What is needed »
Produce again, without any change, the lines running from the one with "952x1247 pixels." through the final line of the data below, and only those.

Top of Records for this task

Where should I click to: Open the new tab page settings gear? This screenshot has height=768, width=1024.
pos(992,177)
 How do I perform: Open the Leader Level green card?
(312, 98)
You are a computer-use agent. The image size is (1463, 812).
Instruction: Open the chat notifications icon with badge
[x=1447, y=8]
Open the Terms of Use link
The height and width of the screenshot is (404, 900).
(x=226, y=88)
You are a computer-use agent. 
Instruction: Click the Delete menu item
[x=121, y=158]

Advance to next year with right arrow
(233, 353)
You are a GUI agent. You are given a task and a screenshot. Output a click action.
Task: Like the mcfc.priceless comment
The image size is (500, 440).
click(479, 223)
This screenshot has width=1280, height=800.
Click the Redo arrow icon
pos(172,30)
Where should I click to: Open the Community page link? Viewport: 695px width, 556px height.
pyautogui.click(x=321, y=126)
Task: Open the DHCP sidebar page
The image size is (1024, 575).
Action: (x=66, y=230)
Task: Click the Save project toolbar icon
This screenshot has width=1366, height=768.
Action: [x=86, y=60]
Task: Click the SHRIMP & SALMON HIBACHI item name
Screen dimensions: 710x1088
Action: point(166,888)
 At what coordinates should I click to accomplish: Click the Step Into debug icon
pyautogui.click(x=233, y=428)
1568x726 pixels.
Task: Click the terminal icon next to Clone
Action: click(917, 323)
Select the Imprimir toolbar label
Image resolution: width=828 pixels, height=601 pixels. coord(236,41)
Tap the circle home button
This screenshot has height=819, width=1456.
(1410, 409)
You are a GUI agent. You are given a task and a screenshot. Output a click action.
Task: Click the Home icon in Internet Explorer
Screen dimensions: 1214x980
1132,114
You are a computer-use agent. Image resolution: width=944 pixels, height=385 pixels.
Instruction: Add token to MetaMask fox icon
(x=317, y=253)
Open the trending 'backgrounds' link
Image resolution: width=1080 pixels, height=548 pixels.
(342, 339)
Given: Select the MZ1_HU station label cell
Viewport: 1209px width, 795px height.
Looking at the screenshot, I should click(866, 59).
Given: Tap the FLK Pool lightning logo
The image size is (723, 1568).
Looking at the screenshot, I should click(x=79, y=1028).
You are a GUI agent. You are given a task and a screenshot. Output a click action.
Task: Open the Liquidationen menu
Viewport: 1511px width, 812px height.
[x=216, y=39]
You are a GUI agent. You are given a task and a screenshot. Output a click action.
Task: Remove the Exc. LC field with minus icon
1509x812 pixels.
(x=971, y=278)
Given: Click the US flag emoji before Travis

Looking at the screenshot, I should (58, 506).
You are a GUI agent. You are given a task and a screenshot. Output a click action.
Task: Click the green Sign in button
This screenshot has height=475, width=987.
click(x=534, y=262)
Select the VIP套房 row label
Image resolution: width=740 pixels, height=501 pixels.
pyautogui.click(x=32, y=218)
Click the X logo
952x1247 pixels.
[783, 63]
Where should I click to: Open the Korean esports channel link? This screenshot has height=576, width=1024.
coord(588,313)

Bottom of Records for this task

Result »
952x1247 pixels.
[783, 63]
Where should I click to: Open the Korean esports channel link? This screenshot has height=576, width=1024.
coord(588,313)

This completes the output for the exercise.